I’ll never snuggle my baby in my
arms, never kiss its cheek or tickle its belly. I’ll never know the pure joy of
watching it sleep or know what color hair it would have had. But I had the joy
of carrying it in my womb, of loving it for every one of the days it was given.
I had the painfully amazing experience of marveling over tiny arms and legs, a
little body that was beyond precious to me. And I’ll have the joy of carrying
it in my heart for the rest of the days I’m given.
Guard your heart.
Protect yourself.
I understood what the midwife
was telling me. Prepare yourself for this possibility. But guarding my heart
was never an option. Not all that long ago I was told something kind of along
those lines about a completely different matter but it was over something that
has the potential to be very painful. Prepare yourself, get ready…
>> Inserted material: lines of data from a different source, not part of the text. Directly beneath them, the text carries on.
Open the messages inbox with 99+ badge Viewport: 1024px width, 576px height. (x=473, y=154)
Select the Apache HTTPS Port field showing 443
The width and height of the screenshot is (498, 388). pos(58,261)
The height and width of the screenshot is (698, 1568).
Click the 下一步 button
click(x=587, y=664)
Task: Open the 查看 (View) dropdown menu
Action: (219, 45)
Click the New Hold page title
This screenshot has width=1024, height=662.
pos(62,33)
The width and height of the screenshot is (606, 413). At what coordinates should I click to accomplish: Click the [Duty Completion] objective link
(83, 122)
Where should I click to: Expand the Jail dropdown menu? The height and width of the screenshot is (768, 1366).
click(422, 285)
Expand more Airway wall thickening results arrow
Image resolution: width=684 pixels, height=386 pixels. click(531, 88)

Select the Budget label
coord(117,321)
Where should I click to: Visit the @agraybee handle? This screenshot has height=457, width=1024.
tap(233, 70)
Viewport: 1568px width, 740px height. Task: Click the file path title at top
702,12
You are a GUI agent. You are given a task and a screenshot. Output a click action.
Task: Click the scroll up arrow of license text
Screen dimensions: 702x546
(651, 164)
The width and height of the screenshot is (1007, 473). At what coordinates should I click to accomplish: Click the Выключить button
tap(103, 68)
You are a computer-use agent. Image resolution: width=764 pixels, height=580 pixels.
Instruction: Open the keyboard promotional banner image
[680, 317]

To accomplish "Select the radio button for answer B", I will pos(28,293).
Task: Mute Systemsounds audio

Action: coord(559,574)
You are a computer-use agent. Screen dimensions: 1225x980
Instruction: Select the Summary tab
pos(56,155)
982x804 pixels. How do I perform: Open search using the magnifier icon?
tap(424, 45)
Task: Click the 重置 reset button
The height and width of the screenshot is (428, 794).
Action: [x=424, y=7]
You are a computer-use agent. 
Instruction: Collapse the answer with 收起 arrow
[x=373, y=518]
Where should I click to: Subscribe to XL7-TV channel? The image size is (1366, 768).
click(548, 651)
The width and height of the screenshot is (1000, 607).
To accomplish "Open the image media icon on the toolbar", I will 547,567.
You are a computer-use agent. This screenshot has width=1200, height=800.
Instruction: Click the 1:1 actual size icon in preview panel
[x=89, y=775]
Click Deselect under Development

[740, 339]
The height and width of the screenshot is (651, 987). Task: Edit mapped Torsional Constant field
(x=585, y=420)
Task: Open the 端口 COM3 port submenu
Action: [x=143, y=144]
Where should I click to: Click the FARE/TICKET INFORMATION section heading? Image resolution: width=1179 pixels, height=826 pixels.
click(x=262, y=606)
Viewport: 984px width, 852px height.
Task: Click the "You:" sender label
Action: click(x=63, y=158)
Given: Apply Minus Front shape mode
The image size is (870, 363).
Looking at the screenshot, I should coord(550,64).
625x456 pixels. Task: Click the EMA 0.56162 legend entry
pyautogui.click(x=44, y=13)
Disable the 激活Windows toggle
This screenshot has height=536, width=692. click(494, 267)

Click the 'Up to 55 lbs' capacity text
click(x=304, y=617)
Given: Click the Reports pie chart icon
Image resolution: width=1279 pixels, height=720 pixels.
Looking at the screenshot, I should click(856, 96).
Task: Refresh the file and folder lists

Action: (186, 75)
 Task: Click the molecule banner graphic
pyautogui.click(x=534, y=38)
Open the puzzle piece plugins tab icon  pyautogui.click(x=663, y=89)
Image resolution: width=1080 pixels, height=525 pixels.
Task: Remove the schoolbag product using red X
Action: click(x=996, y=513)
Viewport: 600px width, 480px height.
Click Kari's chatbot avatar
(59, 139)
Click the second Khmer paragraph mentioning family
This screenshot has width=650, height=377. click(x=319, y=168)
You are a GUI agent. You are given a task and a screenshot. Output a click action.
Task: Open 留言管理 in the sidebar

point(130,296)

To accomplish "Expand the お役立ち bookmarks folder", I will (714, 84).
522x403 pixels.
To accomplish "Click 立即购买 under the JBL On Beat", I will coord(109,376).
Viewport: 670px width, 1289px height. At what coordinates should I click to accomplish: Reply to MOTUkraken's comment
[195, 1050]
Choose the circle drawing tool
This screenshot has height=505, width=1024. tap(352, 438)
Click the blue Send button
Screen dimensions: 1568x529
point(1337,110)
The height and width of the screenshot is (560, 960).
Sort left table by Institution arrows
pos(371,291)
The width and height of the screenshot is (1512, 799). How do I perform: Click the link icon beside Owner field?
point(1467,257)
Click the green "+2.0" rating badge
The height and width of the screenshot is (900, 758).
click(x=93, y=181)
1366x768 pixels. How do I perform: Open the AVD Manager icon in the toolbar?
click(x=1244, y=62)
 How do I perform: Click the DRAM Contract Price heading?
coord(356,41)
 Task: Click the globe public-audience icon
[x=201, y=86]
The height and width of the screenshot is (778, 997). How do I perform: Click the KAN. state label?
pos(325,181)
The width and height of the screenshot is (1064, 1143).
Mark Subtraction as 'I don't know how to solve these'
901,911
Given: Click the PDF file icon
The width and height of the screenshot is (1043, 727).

It doesn’t matter how you word
it, it all comes back to those three little words…guard your heart. Protect
yourself. There was a time in my life many years ago when I did just that. I
didn’t trust and I didn’t love. It was a cold, lonely place to be.
Love hurts. Everyone has heard
that expression. If we’ve lived very long we’ve experienced it in one way or
another. Opening ourselves up to love is pretty much a guarantee that sooner or
later we’ll get hurt.
I know someone right now that
has, over the last year, discovered that love can hurt. As a result this person
has closed themselves off. They’ve chosen self-preservation over love. And
they’ve become untouchable as a result.
I take solace now that my baby
was wanted through every moment, however brief those moments were, that it
lived. I wanted it, my husband wanted it, all it’s brothers and sisters wanted
it, it’s aunts and grandparents wanted it. For those all too brief number of
days it lived in love.
I couldn’t have guarded my heart
and I didn’t want to. I chose not to guard my heart the other time I was warned
to do so either. To guard my heart would be to close myself off from those I love.
Instead I chose and continue to choose to put my trust in my Lord and to love
those he’s entrusted to me for every second of every moment He lets me have
them.
I’ll always be glad I chose not
to guard my heart. My baby lived in love and it died in love.